De deurwaarder Lambertus van Alsema koopt op 10 juli 1750 van de hoofdman Gerhard Jacob Keiser, die optreedt als executeur van wijlen mevrouw  Alijde Frugger, de weduwe van de kapitein Onno Lijphard zeven grondpachten gelegen buiten de Oosterpoort.  Van Alsema betaalt voor deze grondpachtgen 717 gulden. (R.A. Groningen,  RA IIIx 134, fol. 207.)

Op 9 november 1750 wordt Lambertus van Alsema genoemd als voogd over de minderjarige zoon van de commies Daniël Lambert Busz en zijn overleden vrouw Anna  Busch.  Lambertus is een neef van Daniël Lambert Busz. Deze moest tante zeggen tegen zijn moeder Aaaltien Busz. (R.A. Groningen, RA IIIx 135, fol 107.)

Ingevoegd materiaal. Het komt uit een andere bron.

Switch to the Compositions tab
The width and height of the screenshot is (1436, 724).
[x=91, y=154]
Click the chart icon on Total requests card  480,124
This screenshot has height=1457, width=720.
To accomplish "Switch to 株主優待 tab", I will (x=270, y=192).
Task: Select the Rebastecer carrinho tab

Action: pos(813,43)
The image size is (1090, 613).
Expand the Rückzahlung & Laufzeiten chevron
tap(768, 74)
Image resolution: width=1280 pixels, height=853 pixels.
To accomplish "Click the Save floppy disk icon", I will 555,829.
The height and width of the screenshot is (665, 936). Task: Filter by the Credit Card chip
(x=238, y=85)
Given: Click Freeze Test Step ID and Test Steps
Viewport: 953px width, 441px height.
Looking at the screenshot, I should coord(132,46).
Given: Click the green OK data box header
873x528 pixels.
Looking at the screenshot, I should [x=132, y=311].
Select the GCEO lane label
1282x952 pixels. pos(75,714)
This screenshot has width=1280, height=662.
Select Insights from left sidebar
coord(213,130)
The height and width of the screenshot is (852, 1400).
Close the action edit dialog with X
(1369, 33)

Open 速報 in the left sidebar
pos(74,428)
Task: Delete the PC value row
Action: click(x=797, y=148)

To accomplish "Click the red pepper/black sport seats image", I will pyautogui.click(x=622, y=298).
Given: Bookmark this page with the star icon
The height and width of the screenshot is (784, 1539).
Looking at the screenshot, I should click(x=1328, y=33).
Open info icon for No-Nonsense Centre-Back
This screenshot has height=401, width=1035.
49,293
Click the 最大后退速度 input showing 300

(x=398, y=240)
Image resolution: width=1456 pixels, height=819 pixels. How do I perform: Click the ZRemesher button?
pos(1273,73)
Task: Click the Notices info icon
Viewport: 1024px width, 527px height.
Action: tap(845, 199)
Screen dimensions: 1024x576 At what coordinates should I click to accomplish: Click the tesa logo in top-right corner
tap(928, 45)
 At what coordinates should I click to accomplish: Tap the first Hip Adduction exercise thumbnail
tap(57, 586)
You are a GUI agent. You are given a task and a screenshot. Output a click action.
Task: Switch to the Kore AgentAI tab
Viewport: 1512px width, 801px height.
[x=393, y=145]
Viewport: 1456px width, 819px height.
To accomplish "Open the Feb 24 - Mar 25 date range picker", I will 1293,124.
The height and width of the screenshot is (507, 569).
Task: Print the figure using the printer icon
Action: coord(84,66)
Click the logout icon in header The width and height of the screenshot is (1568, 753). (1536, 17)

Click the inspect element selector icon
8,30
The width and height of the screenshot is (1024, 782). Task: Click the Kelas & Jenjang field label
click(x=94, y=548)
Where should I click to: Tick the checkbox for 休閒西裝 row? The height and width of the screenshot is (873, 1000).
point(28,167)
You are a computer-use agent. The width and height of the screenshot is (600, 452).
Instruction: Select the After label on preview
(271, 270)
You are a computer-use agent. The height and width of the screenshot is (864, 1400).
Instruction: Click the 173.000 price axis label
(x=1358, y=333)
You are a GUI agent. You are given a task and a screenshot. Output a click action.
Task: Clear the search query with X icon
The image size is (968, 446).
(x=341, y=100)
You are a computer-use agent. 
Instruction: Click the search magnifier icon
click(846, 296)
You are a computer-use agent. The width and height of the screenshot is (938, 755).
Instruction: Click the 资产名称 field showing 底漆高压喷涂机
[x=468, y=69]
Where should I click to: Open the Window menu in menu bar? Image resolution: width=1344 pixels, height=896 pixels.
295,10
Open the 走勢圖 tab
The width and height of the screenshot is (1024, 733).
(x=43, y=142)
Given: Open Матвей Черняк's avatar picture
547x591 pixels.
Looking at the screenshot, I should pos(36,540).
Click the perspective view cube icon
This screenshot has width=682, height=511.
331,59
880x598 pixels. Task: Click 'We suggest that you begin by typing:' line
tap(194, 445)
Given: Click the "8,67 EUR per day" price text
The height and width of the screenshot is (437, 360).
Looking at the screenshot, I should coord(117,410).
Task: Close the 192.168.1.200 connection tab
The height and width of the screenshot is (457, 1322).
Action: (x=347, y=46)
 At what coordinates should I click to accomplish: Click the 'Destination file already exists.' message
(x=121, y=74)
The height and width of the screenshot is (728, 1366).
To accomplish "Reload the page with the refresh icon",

Op 9 januari 1751 koopt Lambert van Alssema en zijn vrouw Betjen van Bolhuis achtien grazen land, gelegen buiten de A-poort an de Drentsche Laan. De verkopers zijn Everhardus Vriese en zijn vrouw Margarethe Bier. De koopsom bedraagt 1900 carolus gulden. (R.A. Groningen,  RA IIIx 135, fol. 165.)

De bezittingen van Lambertus van Alsema  en Bettien van Bolhuis zijn in deze inventaris uitvoerig beschreven. (R.A. Groningen, Archieven Weeskamer, toegang 1462, inv.nr. 67, d.d. 01.12.1755.)

Bron: Boedelinventaris van Alsema, Maria van ; Bolhuis, Bettien van ; Bolhuis, Meijndert van, 1755 nr. 40. Toegangsnummer: 1462 Weeskamer, 1613 – 1811. Inventarisnummer: 67.